I realized that I miss writing. Even if it's not something I'm particularly good at, I enjoy it, and I think I'm going to try to do more of it, even if it is just journaling and blogging.
This afternoon, during free time on our retreat, we headed out to the frozen pond, where the boys had played hockey earlier in the week. We were content to slide around in our shoes, although I'm proud to say that my shoes were by far the slickest, and I did win the contest to see how far we could slide after being slingshotted (is that a word?) across the ice. I also managed to fall unintentionally far more than anyone else, though maybe that has little to do with my slippery shoes. We were joined on the ice by Petrus, a Bernese mountain dog who lives at St. Malo, wanders the grounds without a collar (though has to be locked up during Mass or I'm told he's quite disruptive), and plays a mean game of tug-o-war. After our ice time, we hiked the John Paul II Trail, so named because the late pope hiked that path during his retreat to St. Malo during his stay in Colorado for WYD 1993 (btw, we held our meetings in the room he stayed in, and it was awesome to reflect on the amazing man that he was and how much he affected our whole generation, as well as each of us individually). Petrus led the way, stopping occasionally to make sure we were following him, using the break to veer from the trail to eat fresh snow. On the way back, he bounded ahead of us like a little puppy, stick in his mouth, begging us to chase him. Of course we obliged.
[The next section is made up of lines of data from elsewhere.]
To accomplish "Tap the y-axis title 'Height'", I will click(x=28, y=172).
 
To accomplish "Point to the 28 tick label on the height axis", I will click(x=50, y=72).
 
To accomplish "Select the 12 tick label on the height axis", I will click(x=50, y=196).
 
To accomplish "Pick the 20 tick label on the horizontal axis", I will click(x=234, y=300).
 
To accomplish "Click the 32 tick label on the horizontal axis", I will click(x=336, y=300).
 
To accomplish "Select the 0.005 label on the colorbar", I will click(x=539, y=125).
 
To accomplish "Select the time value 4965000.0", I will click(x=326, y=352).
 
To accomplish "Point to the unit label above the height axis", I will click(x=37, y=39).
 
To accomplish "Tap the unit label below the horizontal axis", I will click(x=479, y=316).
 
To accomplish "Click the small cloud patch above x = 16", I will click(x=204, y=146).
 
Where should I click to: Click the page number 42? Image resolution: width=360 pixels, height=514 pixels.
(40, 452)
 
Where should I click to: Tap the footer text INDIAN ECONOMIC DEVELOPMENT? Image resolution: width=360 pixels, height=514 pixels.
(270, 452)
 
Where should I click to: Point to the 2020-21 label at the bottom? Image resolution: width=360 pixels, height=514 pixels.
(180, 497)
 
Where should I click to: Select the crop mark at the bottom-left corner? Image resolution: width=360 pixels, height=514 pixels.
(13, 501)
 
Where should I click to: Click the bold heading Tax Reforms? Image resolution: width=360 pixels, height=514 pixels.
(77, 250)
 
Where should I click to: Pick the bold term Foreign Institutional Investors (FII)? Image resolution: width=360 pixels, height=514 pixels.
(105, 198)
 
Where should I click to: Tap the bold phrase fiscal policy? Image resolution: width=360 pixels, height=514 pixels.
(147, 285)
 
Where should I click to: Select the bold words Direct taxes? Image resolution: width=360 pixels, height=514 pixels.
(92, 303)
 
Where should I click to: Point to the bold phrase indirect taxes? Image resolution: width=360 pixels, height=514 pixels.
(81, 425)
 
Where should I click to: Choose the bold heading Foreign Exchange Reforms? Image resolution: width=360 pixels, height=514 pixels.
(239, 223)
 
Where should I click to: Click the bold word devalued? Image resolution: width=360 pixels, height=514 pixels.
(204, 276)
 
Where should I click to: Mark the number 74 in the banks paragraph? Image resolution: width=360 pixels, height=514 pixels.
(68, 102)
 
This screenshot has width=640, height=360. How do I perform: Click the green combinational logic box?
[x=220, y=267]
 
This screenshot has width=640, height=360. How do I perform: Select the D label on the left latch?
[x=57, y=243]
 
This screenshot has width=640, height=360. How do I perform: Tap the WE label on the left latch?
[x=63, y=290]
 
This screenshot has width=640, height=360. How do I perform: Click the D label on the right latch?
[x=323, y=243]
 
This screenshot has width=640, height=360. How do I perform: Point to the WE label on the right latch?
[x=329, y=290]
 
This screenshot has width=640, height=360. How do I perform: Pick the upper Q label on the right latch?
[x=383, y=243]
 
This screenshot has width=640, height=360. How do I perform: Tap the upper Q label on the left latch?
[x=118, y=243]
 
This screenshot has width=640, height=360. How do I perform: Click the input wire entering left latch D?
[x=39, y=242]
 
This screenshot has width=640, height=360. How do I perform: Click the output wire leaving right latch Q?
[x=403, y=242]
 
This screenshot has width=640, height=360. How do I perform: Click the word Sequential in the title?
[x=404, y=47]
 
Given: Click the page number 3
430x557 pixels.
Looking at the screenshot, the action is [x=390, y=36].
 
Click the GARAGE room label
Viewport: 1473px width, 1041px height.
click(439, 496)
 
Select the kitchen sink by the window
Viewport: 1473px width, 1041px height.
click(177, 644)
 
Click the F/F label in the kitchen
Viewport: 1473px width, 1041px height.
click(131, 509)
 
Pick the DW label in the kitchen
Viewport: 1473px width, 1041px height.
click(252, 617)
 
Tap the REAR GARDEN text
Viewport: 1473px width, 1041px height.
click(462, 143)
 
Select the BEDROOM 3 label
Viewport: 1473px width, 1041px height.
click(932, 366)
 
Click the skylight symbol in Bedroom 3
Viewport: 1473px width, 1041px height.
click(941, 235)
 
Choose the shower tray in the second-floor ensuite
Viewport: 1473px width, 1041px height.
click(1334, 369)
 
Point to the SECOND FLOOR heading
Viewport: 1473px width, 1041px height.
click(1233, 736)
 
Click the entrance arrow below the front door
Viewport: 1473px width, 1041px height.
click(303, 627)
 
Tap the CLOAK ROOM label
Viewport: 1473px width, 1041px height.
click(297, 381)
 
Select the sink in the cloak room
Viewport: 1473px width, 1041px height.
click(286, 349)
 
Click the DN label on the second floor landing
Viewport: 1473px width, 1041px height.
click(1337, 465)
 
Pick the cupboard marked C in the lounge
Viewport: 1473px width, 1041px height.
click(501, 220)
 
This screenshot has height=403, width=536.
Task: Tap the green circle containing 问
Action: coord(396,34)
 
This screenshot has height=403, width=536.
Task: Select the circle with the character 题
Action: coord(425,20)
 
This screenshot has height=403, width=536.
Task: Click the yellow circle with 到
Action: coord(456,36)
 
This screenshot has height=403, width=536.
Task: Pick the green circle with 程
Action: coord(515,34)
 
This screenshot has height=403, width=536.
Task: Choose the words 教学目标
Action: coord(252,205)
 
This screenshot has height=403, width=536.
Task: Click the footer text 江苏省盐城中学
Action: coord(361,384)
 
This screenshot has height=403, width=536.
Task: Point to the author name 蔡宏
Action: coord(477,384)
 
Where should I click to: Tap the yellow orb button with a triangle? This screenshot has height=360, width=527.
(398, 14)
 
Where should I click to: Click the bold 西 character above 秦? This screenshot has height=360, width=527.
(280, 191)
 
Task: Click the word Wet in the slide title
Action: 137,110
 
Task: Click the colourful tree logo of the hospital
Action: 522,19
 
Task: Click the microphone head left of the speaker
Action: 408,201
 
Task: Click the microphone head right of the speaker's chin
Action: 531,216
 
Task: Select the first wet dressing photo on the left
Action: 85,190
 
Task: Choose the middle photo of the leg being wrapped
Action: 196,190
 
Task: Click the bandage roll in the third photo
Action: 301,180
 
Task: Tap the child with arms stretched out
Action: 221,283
There were many other great moments this weekend, laughing hysterically at meals to stories of sleep-walking and marathons ("Tell the girls downtown..."), learning about the start of Marian groups in Denver, hiding in laundry hampers and scaring the crap out of Rachelle and Laura...you know, the usual stuff.
We also had plenty of time for prayer, sharing, reflection, and learning about ourselves and each other. I don't know that I made concrete steps in any direction this weekend, at least as far as my faith goes, but I know that God just wants me to stop worrying and love Him, because in the end, that's the only thing that matters, and nothing I can do is big enough to screw up His plans if He doesn't want it to. So I rest knowing that I am surrounded by holy, loving, funny, profound women of Christ and that I am never alone in my walk with Him.
1 comment:
Which frozen pond? The one with the rock bridge across? Or the one that the boys jumped into off the platform? Glad to hear you had a good time.